Segal: Talk to me about how the working process has changed since Sept. 11.

Jones: I had my first session with my dancers today. I got calls from them all last week while I was sort of marooned here [at home in Rockland County, about 20 miles up the Hudson River from New York City]. I couldn’t get to performances in Switzerland and I couldn’t get into the city. My dancers needed to talk to me, just to hear.

So we were back in the room today. We worked very hard, there was a seriousness in the room, there was also a sigh of relief to be back with business as usual.

I entered a circle with my dancers, I sang one of my mother’s spirituals when I pulled them together. I was trying to give them the signal that something important has happened and here in this company is where we can process all that stuff and use it. I said to them that all the truth we need right now is in our work, in our muscles. That’s where our rebellion is.

Then we spent the rest of the time trying to deal with the knotty, difficult counterpoint and rhythms of Beethoven. But I told them I was looking for a central image, something that will give the audience a clue to a world [where] something has happened.

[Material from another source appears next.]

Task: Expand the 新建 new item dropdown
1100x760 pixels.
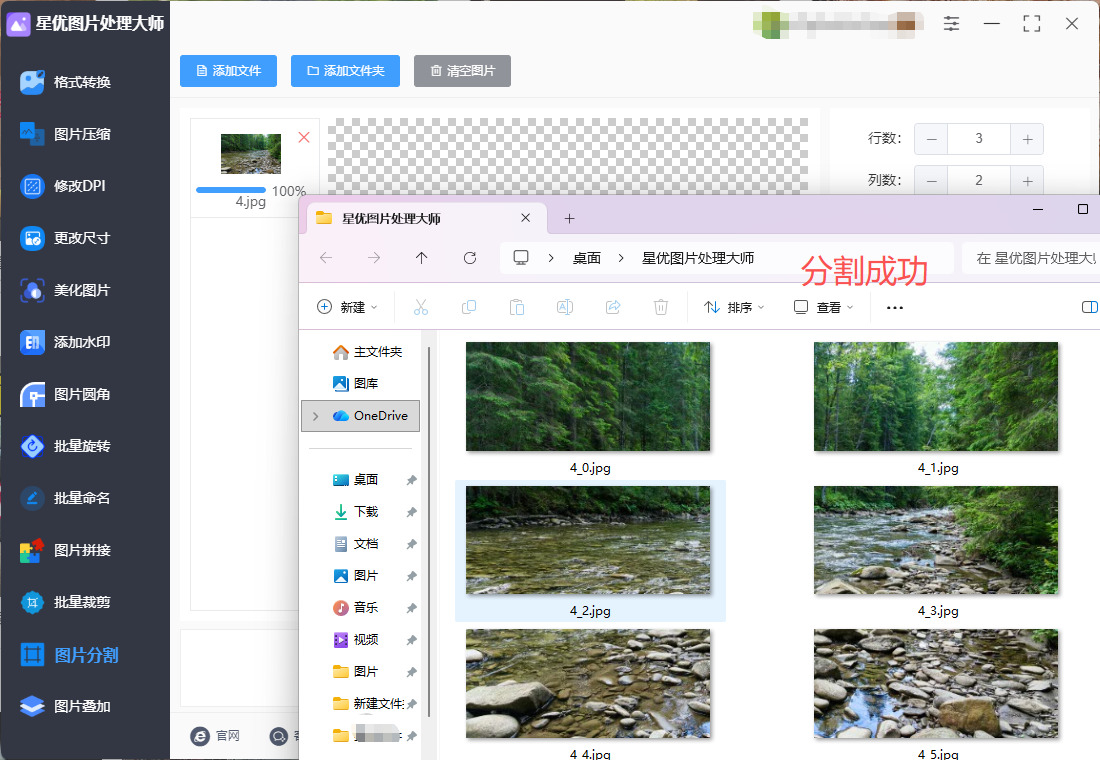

I’m not in a chest-pounding mood, I’m in a more Buddhistic mood and accepting a lot. [What happened] is a horrible thing, but horror seems to be part of the brood that we feed with mother’s milk in this world. And I don’t know if we need any pieces about explosions or terrorism. Terrorism is a new thing for us in this country, and how do I make a piece about new fear? How do I make a piece about my feelings when someone I love gets on a plane? That sinister sinking feeling?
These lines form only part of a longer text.